OK, here's the argument to be made to people on the fence, and even to the antigunners: registered machine guns are tightly controlled, whereas unregistered machine guns are not. By having a closed registry, you encourage people to make illegal machine guns, or workarounds such as bump stocks.
I think it's pretty obvious to everyone, including anti-gunners, that people who would be willing to register their machineguns are not going to be the same people who will make illegal ones. The registry is not at all a concern for those willing to make illegal machineguns.
Bump stocks might be a slightly better argument, though still not a good one. People who see bump stocks as a problem are, in general, FAR more interested in banning bump stocks and further regulating semi-autos to deal with the "problem" than in making machineguns cheaper and easier to own. I can't imagine anything but incredulous laughter would result from proposing to an anti-gunner that making machineguns easier and cheaper to own is a good solution for reducing the proliferation of bump stocks.

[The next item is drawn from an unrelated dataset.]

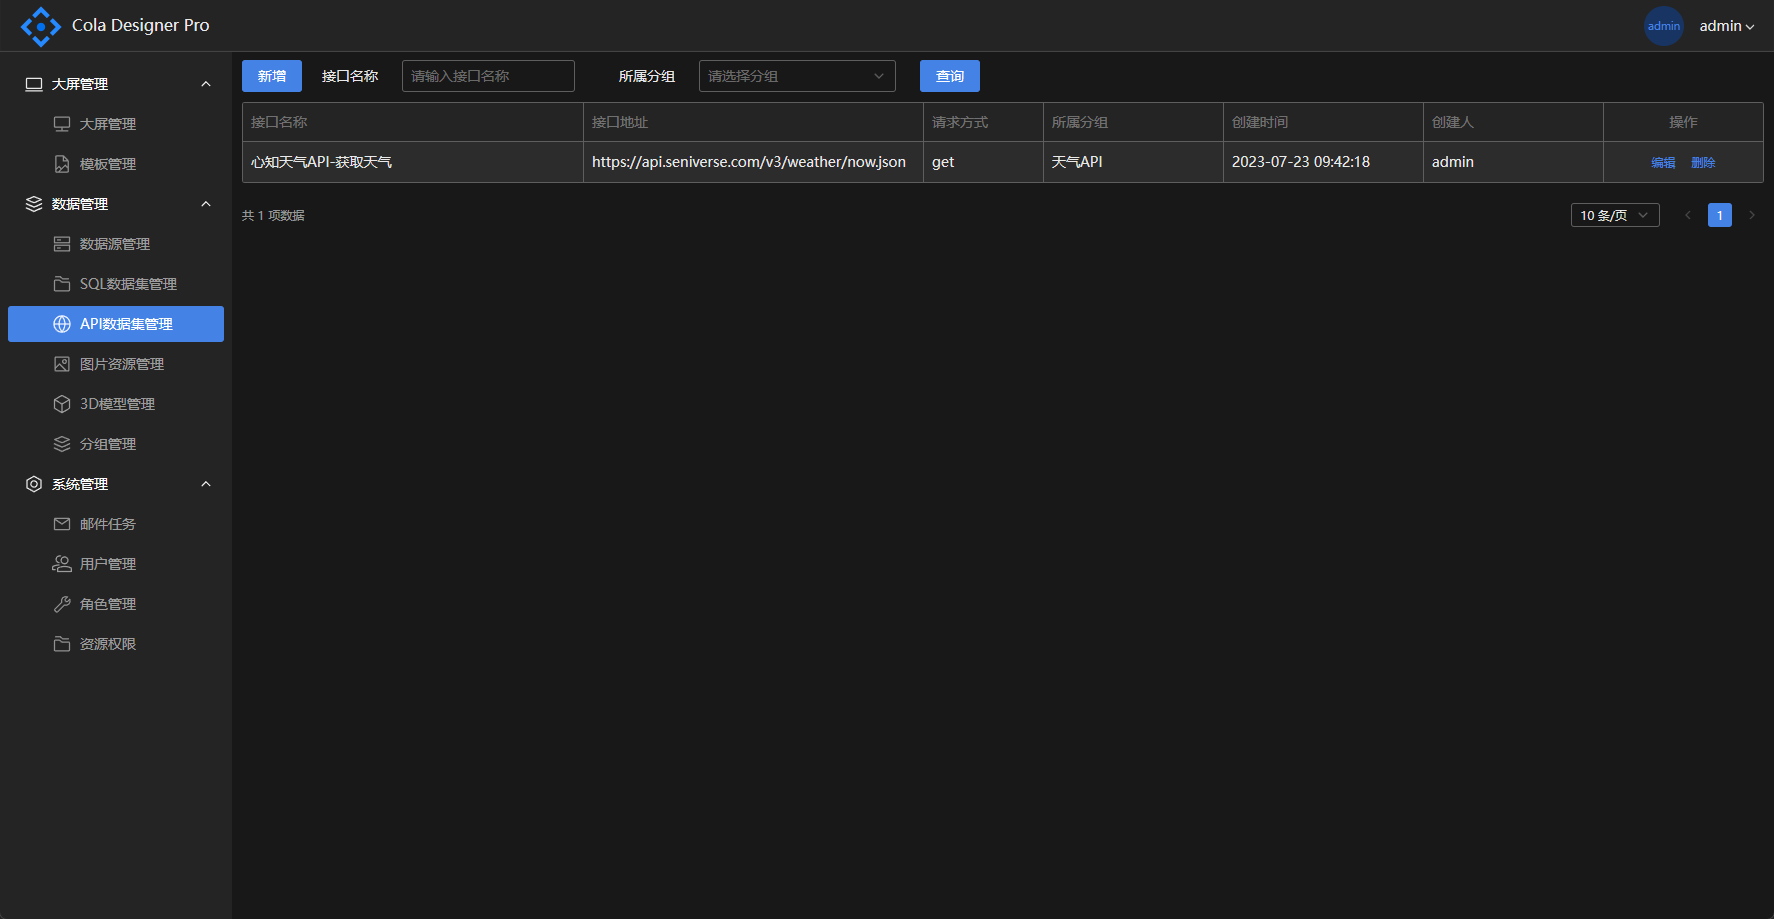Click the database icon beside 数据源管理

(x=62, y=244)
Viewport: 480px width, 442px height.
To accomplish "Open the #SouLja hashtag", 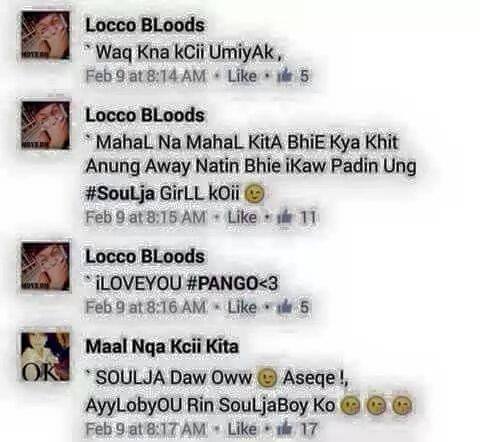I will pos(120,194).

I have to admit that there's strong logic to their position. If the perceived problem is too much firepower available to the general public, making it easier and cheaper to get firepower is a logically problematic response.

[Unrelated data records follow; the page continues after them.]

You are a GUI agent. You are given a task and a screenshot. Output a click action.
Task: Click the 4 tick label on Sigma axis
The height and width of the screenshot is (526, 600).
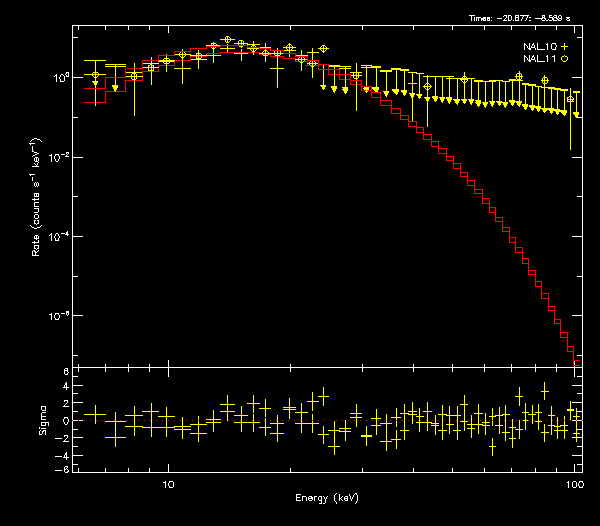(66, 387)
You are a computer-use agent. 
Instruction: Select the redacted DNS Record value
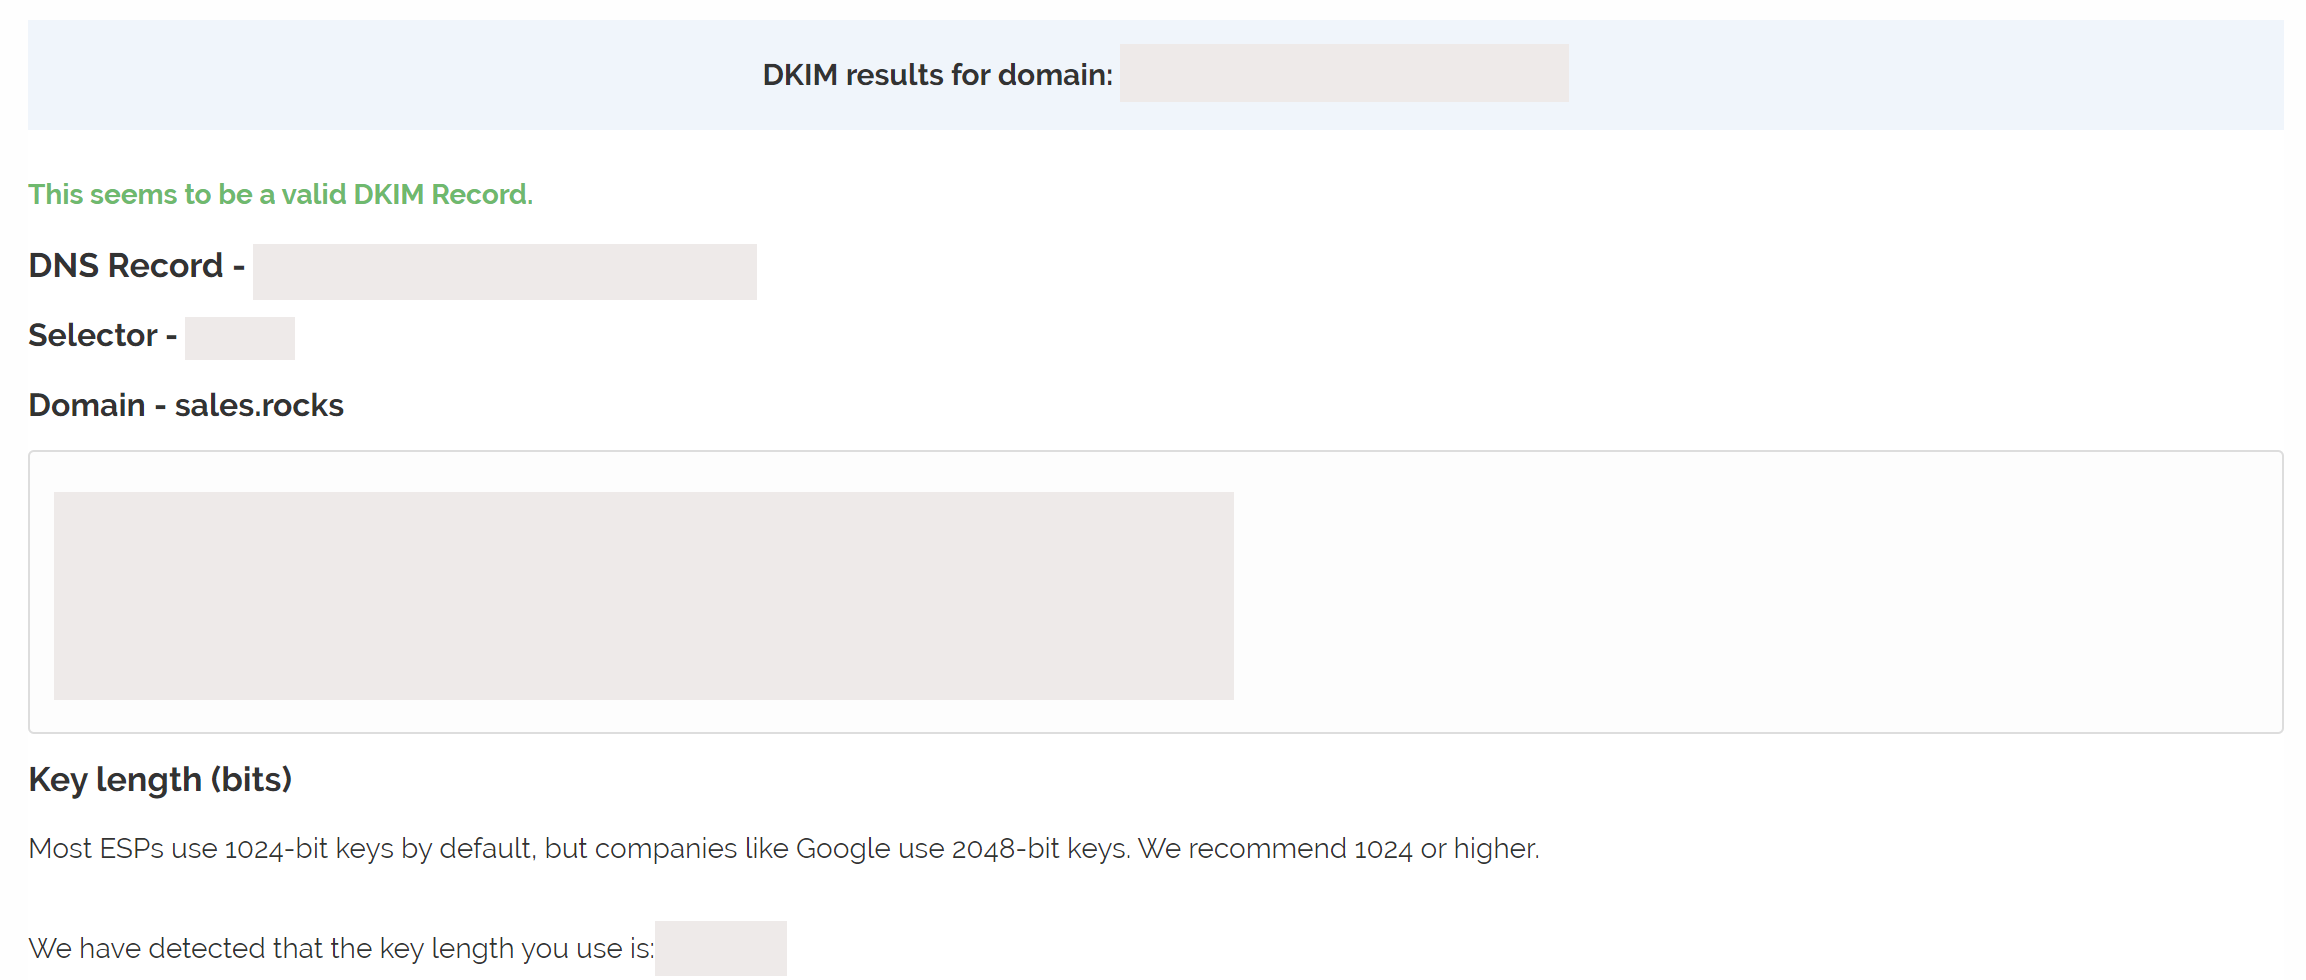pos(504,272)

Why isn't the NRA openly making the case to the public?
Because the public has almost exactly zero interest in making machineguns cheaper and easier to own. As I said earlier, even the gun community is divided on this issue.

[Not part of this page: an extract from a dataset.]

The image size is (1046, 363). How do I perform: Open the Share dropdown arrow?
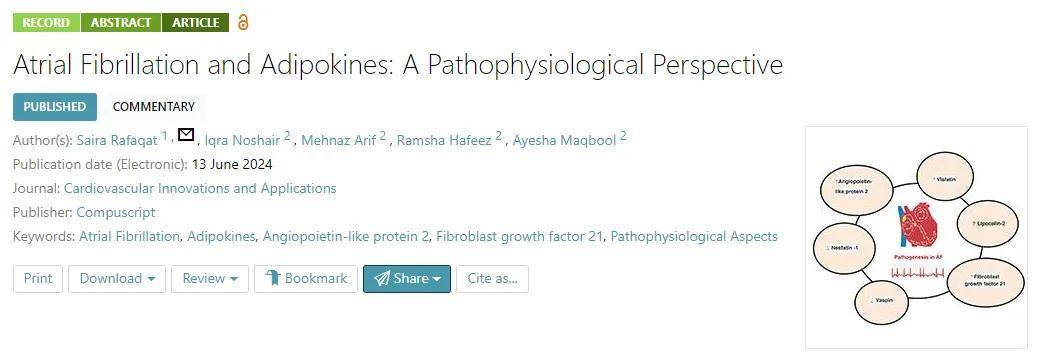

This is a common problem amongst the more die hard elements of the gun community. Many of these people have a strong tendency to come to believe that their viewpoints are mainstream. This results in loss of touch with reality and in significant misconceptions about general opinion. Reality is that many of their views aren't even mainstream amongst the general gun community, and the general public sees them as laughably radical.
Get away from your core group, ask some people who don't qualify as gun enthusiasts, or maybe who don't even own guns at all, what they think about the idea of making legal machineguns 10 times cheaper and about an unlimited increase in the number of legal machineguns. I'm serious about this--talk to some real-world folks and see what their views are. I think you'll be very surprised.
Something like the MG registry is a technical issue. The general public has virtually no impact on Congress regarding technical issues.
This is a case in point. To YOU the MG registry is a technical issue. To the general public, keeping machineguns heavily regulated and off the street is an emotional issue and they will interact with their representatives accordingly. The politicians understand this and therefore are not going to be amenable to having discussions with people who start out the conversation with statements like: "The MG registry is a technical issue." because that is not the reality that they must live and work in.
I'm not against the NRA. I want a better NRA...
Let's be frank. What you want is an NRA that mirrors your views.
1. The NRA has 5 million members, not just one member named AlexanderA. The NRA is going to represent their membership as a whole, not just you.
2. The NRA must still operate in reality. Even if all the members wanted exactly what you do, that still wouldn't give the NRA the power to do whatever it wants to because the NRA doesn't make laws. Congress makes the laws and there are another 320 million NON-NRA members who Congress answers to.
If the NRA is the most powerful gun lobby, then they should be responsible at least in part. In other words, do something with all the membership/revenue.
This is a false dichotomy. Just because the NRA is the most powerful gun lobby doesn't mean it can pass any legislation it supports or kill any legislation it is against. The NRA still works within the bounds of public opinion--or, if you prefer--within the bounds of Congress' perception of public opinion.
Remember, the NRA still has only about 5 million members--less than 2% of the population. They not only have to keep those 5 million members happy--and as I've mentioned a couple of times now, not even all of those members would support easier access to machineguns--they also are restricted by what Congress feels it can/can't get away with.